EXTRACT TO READ
_ _ _ _

BANGKOK — A representative from Thailand’s newest progressive party said it would work to ban freshmen hazing at universities and schools if it comes to power in the next election.
Speaking Sunday at Thammasat University, Pannika Wanich of the Future Forward Party staked out the most aggressive position on practices commonly called SOTUS – Seniority, Order, Tradition, Unity and Spirit – among counterparts from several parties who alternately described it as abusive or merely a flawed tradition.
“SOTUS is a Nazi, authoritarian system. There is nothing democratic about SOTUS values,” Pannika said. “It creates a culture of submitting to authority to aid in your own survival and in hope of benefiting later. The status quo is preserved while only the people at the very top benefit.”
Read: SOTUS 2018: Hazing Hits High Schools
Though all four party reps agreed that abuses – a student who was beaten until his spleen burst in July – should end, they differed on whether it should be reined in or outright abolished.

_ _ _ _

EXCERPTED DATA

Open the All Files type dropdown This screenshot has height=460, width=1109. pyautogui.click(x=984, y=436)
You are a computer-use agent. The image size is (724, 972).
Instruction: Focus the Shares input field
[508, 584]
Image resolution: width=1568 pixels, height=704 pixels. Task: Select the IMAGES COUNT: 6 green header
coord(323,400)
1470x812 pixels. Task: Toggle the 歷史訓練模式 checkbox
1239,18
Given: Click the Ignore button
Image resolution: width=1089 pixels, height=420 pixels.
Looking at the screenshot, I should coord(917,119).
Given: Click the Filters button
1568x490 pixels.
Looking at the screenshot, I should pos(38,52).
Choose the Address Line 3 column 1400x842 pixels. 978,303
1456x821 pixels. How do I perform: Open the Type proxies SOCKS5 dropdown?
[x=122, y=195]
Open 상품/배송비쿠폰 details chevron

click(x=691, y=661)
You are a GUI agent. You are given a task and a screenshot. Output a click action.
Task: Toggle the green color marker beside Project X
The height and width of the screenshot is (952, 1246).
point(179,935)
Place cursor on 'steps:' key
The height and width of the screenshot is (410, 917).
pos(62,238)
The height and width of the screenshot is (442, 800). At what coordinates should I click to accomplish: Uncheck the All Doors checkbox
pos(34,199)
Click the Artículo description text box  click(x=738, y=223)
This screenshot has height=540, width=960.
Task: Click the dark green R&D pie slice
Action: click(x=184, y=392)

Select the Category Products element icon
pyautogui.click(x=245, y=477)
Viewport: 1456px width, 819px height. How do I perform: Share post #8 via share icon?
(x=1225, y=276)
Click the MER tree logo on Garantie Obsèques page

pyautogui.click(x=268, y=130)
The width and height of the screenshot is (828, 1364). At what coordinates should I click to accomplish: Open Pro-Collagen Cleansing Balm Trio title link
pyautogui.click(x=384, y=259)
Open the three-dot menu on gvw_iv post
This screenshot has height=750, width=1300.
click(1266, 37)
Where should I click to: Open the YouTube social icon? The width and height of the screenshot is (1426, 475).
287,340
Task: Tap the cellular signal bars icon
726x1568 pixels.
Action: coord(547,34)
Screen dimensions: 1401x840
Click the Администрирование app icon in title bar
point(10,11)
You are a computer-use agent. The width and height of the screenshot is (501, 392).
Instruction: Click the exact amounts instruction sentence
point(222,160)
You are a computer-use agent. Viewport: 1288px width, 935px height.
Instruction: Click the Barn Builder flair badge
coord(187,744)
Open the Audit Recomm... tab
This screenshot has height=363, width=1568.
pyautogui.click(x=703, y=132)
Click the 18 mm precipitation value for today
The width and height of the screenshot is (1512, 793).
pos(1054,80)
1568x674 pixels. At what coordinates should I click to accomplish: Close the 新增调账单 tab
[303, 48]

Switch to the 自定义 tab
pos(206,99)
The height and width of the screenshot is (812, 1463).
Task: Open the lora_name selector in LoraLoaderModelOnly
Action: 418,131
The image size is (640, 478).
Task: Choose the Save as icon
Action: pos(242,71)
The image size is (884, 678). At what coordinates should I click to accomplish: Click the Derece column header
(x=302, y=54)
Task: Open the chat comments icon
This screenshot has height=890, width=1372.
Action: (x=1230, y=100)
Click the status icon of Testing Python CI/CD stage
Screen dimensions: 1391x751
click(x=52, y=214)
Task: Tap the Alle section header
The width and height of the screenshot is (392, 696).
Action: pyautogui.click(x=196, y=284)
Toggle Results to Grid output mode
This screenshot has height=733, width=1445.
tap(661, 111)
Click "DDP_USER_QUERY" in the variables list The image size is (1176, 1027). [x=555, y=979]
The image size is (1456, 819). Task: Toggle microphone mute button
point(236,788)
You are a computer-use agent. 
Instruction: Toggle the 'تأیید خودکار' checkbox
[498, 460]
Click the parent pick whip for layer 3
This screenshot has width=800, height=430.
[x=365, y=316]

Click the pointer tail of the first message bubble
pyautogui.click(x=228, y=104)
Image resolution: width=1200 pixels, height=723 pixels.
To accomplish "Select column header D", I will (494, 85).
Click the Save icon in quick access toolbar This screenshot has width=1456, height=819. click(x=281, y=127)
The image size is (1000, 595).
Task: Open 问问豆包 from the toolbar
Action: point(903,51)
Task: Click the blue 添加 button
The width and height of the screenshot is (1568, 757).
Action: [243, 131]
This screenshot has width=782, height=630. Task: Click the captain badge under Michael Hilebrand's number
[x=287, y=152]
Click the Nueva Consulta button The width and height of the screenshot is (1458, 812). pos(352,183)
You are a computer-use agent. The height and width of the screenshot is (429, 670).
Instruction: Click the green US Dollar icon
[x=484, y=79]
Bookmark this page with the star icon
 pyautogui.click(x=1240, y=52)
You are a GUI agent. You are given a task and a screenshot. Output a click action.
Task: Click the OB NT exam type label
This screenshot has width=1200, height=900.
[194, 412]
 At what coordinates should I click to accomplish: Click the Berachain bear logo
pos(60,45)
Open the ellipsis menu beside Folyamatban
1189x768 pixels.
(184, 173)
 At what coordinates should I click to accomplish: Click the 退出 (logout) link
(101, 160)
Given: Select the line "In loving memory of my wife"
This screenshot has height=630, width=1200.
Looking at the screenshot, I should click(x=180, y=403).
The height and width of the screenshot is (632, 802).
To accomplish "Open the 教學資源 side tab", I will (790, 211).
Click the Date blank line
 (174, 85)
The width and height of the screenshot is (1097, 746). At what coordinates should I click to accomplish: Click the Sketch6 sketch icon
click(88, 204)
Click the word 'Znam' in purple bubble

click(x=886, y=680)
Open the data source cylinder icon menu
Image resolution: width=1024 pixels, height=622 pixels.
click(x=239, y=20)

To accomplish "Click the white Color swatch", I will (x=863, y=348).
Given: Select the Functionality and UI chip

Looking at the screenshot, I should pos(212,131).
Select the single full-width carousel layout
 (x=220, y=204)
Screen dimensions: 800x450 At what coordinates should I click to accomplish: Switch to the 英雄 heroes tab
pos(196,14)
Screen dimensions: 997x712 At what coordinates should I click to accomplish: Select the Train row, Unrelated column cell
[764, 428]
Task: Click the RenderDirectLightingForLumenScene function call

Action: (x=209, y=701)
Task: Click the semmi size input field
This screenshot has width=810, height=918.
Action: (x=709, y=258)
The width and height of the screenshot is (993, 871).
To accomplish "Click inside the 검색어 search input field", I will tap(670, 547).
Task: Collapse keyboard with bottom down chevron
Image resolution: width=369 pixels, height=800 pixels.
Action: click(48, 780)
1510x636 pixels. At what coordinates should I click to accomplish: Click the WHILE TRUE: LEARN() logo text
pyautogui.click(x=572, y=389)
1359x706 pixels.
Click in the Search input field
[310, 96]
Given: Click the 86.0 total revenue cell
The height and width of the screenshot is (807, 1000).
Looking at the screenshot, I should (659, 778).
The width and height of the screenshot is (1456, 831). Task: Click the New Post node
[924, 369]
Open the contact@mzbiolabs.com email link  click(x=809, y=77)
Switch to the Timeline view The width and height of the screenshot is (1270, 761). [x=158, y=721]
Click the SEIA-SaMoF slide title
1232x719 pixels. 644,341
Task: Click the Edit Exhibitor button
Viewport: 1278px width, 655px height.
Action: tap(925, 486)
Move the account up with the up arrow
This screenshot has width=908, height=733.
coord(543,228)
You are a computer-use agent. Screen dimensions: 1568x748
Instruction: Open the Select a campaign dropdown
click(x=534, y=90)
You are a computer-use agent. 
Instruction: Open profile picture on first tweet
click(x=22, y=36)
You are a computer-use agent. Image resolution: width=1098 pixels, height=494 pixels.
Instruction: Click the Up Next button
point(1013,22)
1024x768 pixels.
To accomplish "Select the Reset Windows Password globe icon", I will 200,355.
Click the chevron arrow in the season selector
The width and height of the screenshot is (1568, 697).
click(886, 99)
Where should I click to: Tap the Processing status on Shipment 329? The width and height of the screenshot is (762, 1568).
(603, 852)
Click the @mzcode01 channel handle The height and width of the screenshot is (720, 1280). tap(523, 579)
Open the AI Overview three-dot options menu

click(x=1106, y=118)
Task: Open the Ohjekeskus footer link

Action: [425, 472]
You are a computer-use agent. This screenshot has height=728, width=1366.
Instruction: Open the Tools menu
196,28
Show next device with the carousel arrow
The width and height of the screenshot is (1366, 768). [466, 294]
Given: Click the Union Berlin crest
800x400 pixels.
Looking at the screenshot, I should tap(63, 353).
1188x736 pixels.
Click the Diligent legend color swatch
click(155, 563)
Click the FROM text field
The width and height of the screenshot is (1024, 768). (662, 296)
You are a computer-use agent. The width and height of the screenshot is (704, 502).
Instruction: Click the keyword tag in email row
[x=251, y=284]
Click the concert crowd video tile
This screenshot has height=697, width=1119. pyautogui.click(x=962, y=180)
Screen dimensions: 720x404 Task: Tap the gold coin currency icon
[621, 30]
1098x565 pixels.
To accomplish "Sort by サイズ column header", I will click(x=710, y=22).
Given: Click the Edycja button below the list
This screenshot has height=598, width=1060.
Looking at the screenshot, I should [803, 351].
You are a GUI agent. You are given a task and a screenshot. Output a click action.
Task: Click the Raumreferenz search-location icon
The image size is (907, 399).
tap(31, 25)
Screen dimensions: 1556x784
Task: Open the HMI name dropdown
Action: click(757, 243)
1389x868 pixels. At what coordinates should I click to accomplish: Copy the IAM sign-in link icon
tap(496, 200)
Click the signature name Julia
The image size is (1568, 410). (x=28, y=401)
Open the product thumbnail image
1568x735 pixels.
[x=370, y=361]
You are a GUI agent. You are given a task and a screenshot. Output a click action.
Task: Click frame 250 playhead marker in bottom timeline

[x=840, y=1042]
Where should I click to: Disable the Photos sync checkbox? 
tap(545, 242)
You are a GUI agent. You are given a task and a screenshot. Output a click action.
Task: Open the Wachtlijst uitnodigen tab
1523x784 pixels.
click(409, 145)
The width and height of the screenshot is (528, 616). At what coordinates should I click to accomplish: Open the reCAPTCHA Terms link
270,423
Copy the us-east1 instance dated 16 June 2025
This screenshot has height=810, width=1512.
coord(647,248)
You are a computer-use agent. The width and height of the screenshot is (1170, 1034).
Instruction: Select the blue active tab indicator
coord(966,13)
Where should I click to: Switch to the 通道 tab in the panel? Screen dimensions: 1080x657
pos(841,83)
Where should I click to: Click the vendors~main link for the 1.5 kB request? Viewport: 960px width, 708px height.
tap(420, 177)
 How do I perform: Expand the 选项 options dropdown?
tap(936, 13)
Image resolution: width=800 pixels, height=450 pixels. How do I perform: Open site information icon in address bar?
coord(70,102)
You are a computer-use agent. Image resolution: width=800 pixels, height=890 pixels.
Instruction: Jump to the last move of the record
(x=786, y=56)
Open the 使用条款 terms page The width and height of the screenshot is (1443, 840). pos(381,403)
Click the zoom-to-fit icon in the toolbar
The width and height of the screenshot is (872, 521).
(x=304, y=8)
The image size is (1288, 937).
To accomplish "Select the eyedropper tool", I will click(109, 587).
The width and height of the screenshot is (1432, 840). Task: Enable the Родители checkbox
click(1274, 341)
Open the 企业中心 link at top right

_ _ _ _

SET OF TASKS
**a)** Answer these questions using the article on hazing in Thailand, which appears above the data:
(i) Which party does Pannika Wanich represent?
(ii) According to Pannika, who benefits while the status quo is preserved?
(iii) In what month was a student beaten until his spleen burst?
**b)** Proceed with the article on hazing in Thailand, which appears above the data, by writing what follows its final sentence.

RESPONSES IN ORDER
**a)**
(i) The Future Forward Party.
(ii) Only the people at the very top.
(iii) July.

**b)**
Hazing activities under SOTUS, which often go into the realm of physical, verbal or psychological abuse of freshmen by upperclassmen, have come under fire over the last six years, most visibly through Anti Sotus, the online advocacy group which hosted Sunday’s talk.
At the other end of the spectrum, the representative from Thailand’s oldest political party saw no connection between university hazing and broader social issues.

“SOTUS is a neutral system. But I do not agree with using it in a bad way, with ridiculous and strange punishments like kissing each other or beating each other,” party spokesman Kanawat Chantaralawan said. “It doesn’t mean that we have to destroy the whole system by submitting letters to the Ministry of Education. That won’t work.”
Kanawat, 29, said that hazing activities should be voluntary, with no repercussions for students who do not want to participate.
Sathit Thepwongsirirat of the Phumjaithai Party, a former Surin MP, described hazing as a neutral system that is over and done within the first year of college.
“If SOTUS falls out of favor generation after generation, then the system will just disappear gradually,” he said, arguing no legislation was needed as “the government already makes too many laws.”

Without going so far as Future Forward, the representative of the political party that’s won every open election since the turn of the millenium said the century-old practice is outdated and limits the kind of free thinking vital to a democratic society.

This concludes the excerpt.